= WORK INSTRUCTION =
Beginning with the line that holds "avril 2018 (28, 893)" in the data below, give again every line through the one that holds "Bibliothèque (32, 1244)", exactly as written.
*** RECORDS SHOWN ***
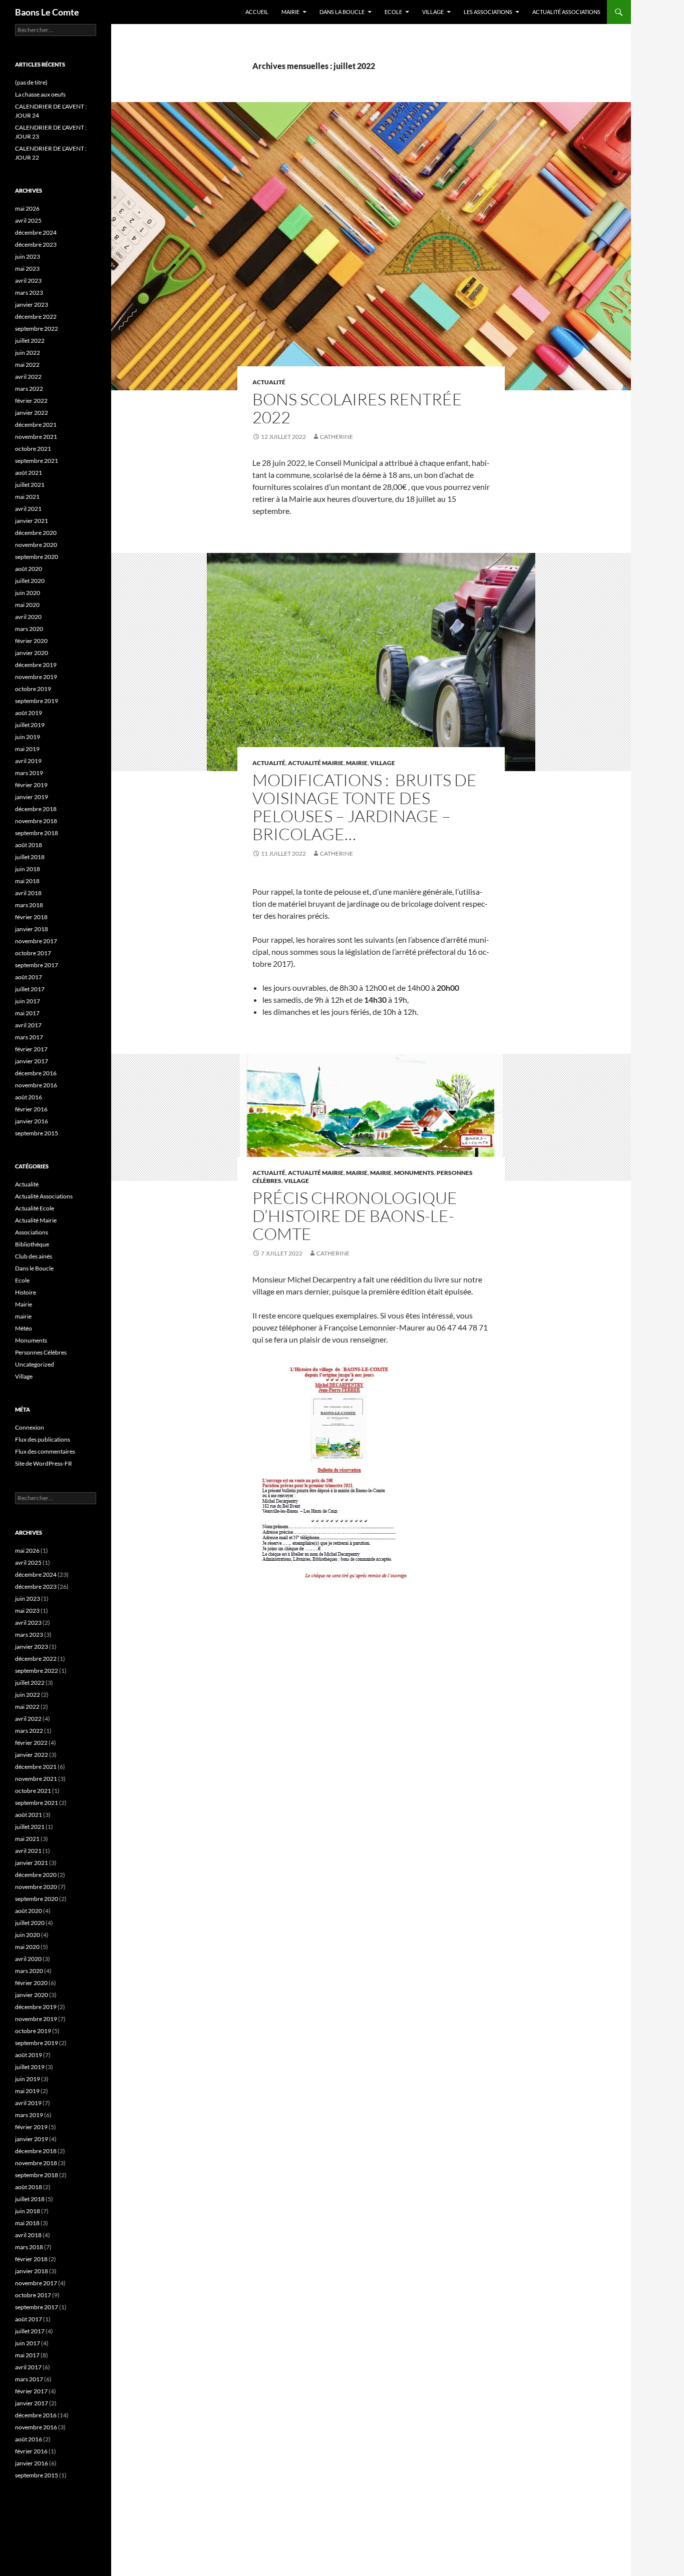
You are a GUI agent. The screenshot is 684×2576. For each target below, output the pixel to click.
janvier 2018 (31, 929)
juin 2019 (27, 737)
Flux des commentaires (45, 1451)
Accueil (256, 12)
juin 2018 (27, 869)
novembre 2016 (36, 1085)
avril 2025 (28, 220)
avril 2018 (28, 893)
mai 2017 (27, 1013)
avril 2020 (28, 616)
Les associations (488, 12)
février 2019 (31, 785)
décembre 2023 (36, 244)
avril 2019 (28, 761)
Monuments (414, 1172)
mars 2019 (29, 773)
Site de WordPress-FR (43, 1463)
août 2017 (28, 977)
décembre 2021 (36, 424)
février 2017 (31, 1049)
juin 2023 (27, 256)
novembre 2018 (36, 821)
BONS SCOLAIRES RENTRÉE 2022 (357, 408)
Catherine (336, 436)
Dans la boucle (342, 12)
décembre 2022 (36, 316)
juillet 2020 (30, 580)
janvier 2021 (31, 520)
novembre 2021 (36, 436)
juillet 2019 (30, 725)
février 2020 (31, 641)
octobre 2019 (33, 689)
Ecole (393, 12)
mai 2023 (27, 268)
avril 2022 (28, 376)
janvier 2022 (31, 412)
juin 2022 (27, 352)
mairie (357, 763)
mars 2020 (29, 628)
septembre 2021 (36, 460)
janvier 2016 (31, 1121)
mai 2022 (27, 364)
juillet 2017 (30, 989)
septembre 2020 (36, 556)
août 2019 (28, 713)
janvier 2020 (31, 653)
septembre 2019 (36, 701)
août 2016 (28, 1097)
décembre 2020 (36, 532)
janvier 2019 (31, 797)
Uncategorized (34, 1364)
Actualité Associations (566, 12)
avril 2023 (28, 280)
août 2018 (28, 845)
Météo (23, 1328)
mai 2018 (27, 881)
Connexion (29, 1427)
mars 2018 (29, 905)
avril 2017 (28, 1025)
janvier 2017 (31, 1061)
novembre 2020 (36, 544)
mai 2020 (27, 604)
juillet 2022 (30, 340)
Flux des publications (42, 1439)
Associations (31, 1232)
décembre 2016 (36, 1073)
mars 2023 (29, 292)
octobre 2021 (33, 448)
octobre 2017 (33, 953)
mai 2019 (27, 749)
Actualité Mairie (316, 763)
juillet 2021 (30, 484)
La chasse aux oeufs (40, 94)
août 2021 (28, 472)
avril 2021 (28, 508)
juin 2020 (27, 592)
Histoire (25, 1292)
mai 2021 (27, 496)
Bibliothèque (32, 1244)
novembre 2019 (36, 677)
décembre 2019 (36, 665)
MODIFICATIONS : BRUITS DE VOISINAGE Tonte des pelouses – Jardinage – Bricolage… (364, 807)
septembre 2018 (36, 833)
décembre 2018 (36, 809)
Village (433, 12)
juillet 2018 (30, 857)
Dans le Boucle (34, 1268)
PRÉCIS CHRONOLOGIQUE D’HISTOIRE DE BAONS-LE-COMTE (354, 1215)
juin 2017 (27, 1001)
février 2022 (31, 400)
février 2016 (31, 1109)
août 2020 (28, 568)
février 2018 (31, 917)
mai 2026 (27, 208)
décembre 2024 (36, 232)
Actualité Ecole (34, 1208)
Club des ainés (33, 1256)
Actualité (268, 382)
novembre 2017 (36, 941)
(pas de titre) (31, 82)
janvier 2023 (31, 304)
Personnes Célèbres (41, 1352)
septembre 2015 (36, 1133)
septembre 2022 (36, 328)
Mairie (290, 12)
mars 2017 (29, 1037)
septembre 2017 (36, 965)
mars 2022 (29, 388)
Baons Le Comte (47, 12)
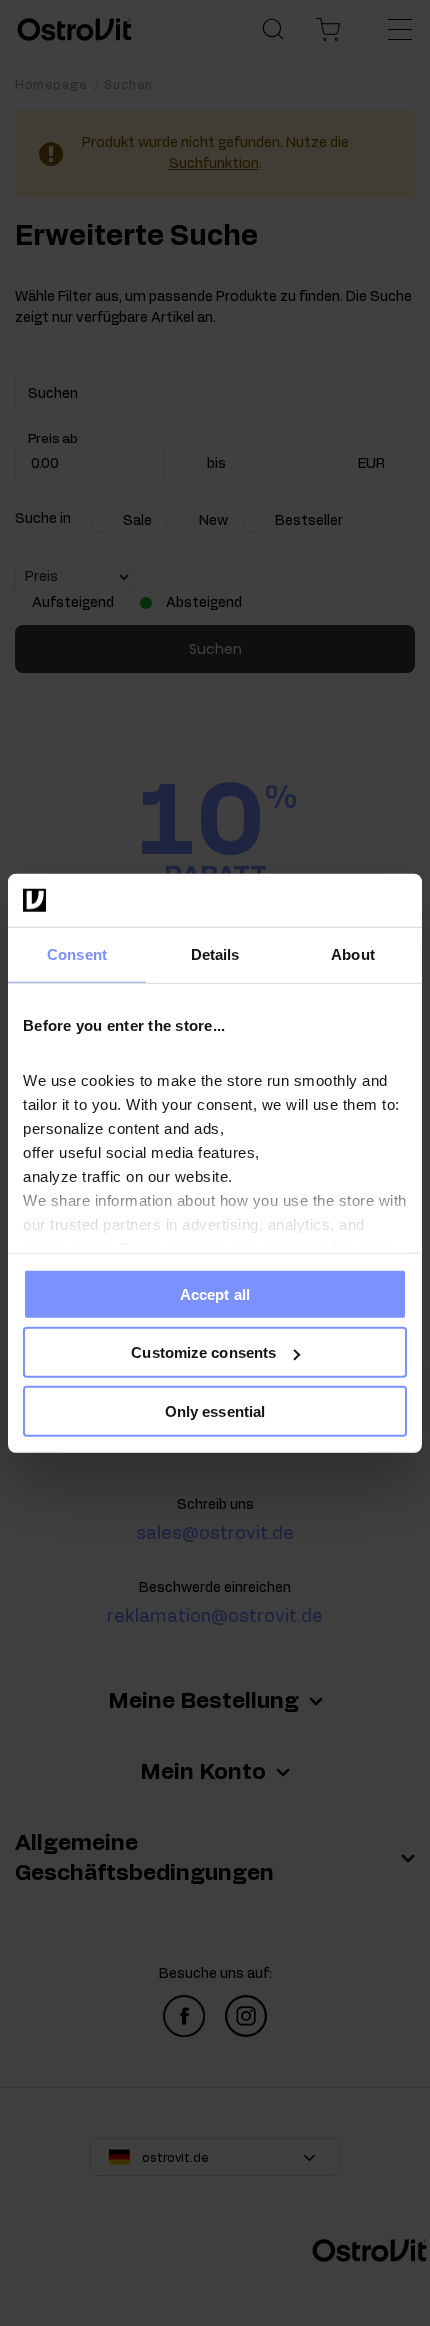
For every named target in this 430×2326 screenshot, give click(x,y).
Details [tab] (215, 953)
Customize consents (203, 1352)
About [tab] (353, 953)
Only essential (215, 1410)
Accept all (215, 1293)
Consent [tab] (77, 953)
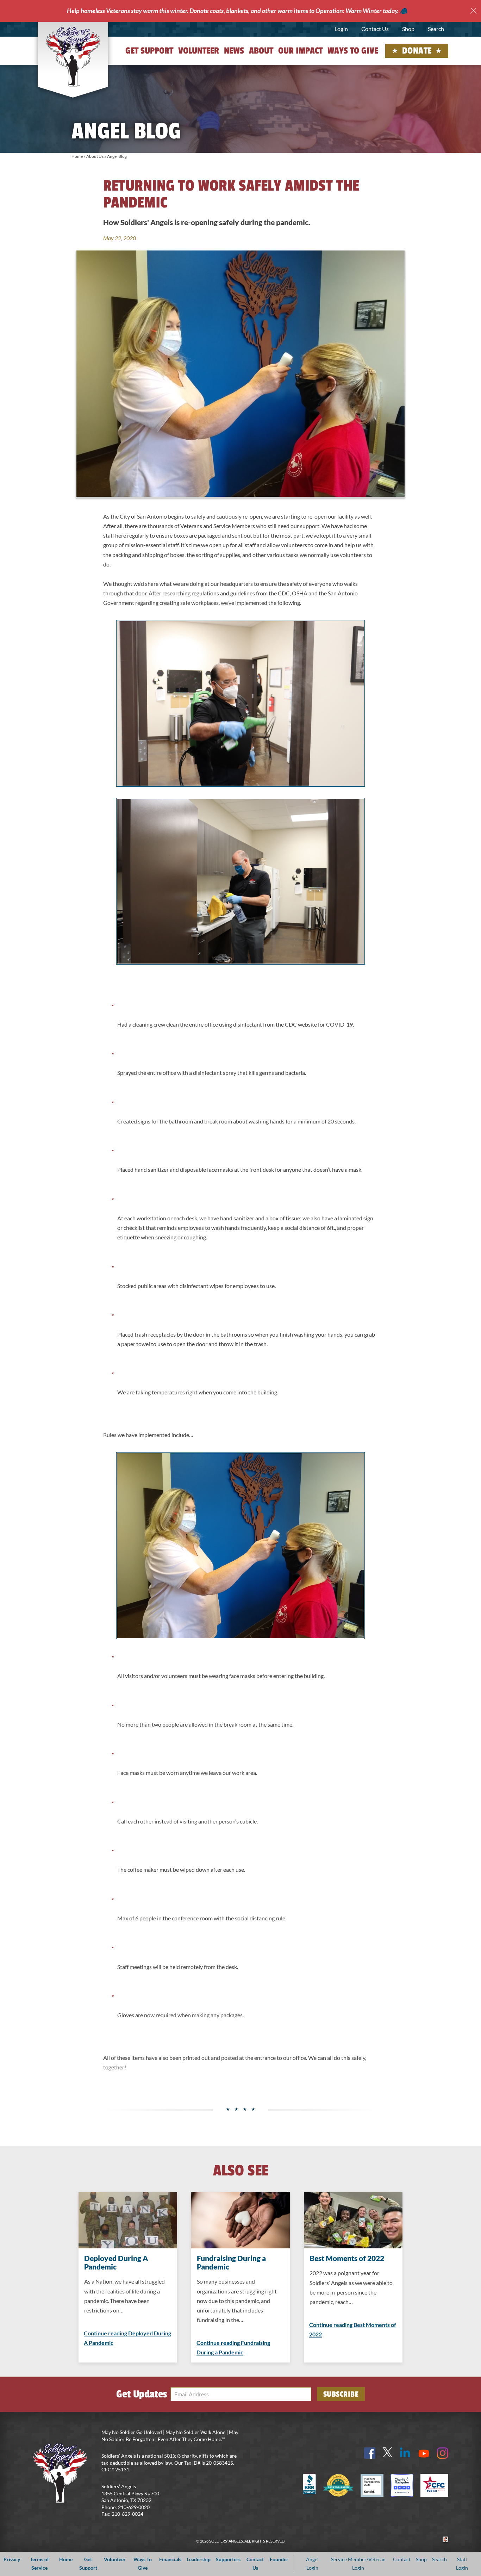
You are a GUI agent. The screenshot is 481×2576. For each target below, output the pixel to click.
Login (341, 28)
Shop (408, 28)
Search (436, 28)
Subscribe (341, 2394)
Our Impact (300, 50)
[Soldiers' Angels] (73, 56)
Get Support (149, 50)
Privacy (12, 2559)
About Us (95, 156)
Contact (402, 2559)
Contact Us (375, 28)
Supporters (228, 2559)
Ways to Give (352, 50)
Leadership (199, 2559)
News (234, 50)
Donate (417, 50)
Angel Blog (117, 156)
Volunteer (198, 50)
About (261, 50)
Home (77, 156)
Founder (279, 2559)
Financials (170, 2559)
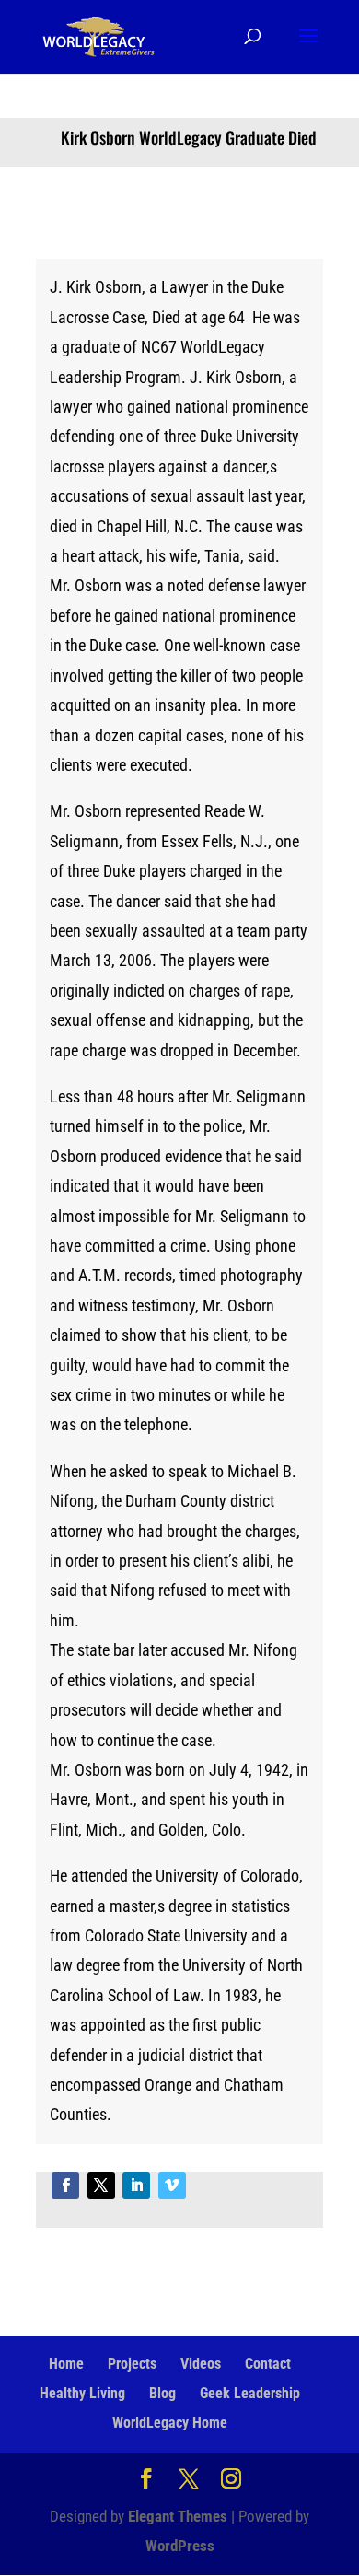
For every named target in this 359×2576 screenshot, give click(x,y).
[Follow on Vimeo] (172, 2185)
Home (66, 2363)
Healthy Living (82, 2393)
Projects (132, 2363)
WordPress (179, 2545)
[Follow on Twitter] (101, 2185)
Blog (162, 2393)
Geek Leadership (250, 2393)
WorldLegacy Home (169, 2422)
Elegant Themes (177, 2516)
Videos (200, 2363)
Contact (268, 2363)
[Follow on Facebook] (65, 2185)
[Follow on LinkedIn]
*** End of RECORDS SHOWN ***
= RESULT OF THIS EXERCISE =
avril 2018 (28, 893)
mai 2017 (27, 1013)
avril 2020 (28, 616)
Les associations (488, 12)
février 2019 (31, 785)
décembre 2023 (36, 244)
avril 2019 (28, 761)
Monuments (414, 1172)
mars 2019 (29, 773)
Site de WordPress-FR (43, 1463)
août 2017 (28, 977)
décembre 2021 (36, 424)
février 2017 (31, 1049)
juin 2023 (27, 256)
novembre 2018 (36, 821)
BONS SCOLAIRES RENTRÉE 2022 (357, 408)
Catherine (336, 436)
Dans la boucle (342, 12)
décembre 2022 (36, 316)
juillet 2020 (30, 580)
janvier 2021 (31, 520)
novembre 2021 (36, 436)
juillet 2019 (30, 725)
février 2020 (31, 641)
octobre 2019 (33, 689)
Ecole (393, 12)
mai 2023 (27, 268)
avril 2022 (28, 376)
janvier 2022 (31, 412)
juin 2022 (27, 352)
mairie (357, 763)
mars 2020 (29, 628)
septembre 2021 (36, 460)
janvier 2016 (31, 1121)
mai 2022 (27, 364)
juillet 2017 (30, 989)
septembre 2020 (36, 556)
août 2019 (28, 713)
janvier 2020 (31, 653)
septembre 2019 (36, 701)
août 2016 (28, 1097)
décembre 2020 (36, 532)
janvier 2019 (31, 797)
Uncategorized (34, 1364)
Actualité Associations (566, 12)
avril 2023 (28, 280)
août 2018 (28, 845)
Météo (23, 1328)
mai 2018 (27, 881)
Connexion (29, 1427)
mars 2018 (29, 905)
avril 2017 (28, 1025)
janvier 2017 (31, 1061)
novembre 2020 (36, 544)
mai 2020 (27, 604)
juillet 2022 (30, 340)
Flux des publications (42, 1439)
Associations (31, 1232)
décembre 2016 (36, 1073)
mars 2023 (29, 292)
octobre 2021 (33, 448)
octobre 2017 (33, 953)
mai 2019 (27, 749)
Actualité Mairie (316, 763)
juillet 2021 (30, 484)
La chasse aux oeufs (40, 94)
août 2021 (28, 472)
avril 2021 (28, 508)
juin 2020 (27, 592)
Histoire (25, 1292)
mai 2021 (27, 496)
Bibliothèque (32, 1244)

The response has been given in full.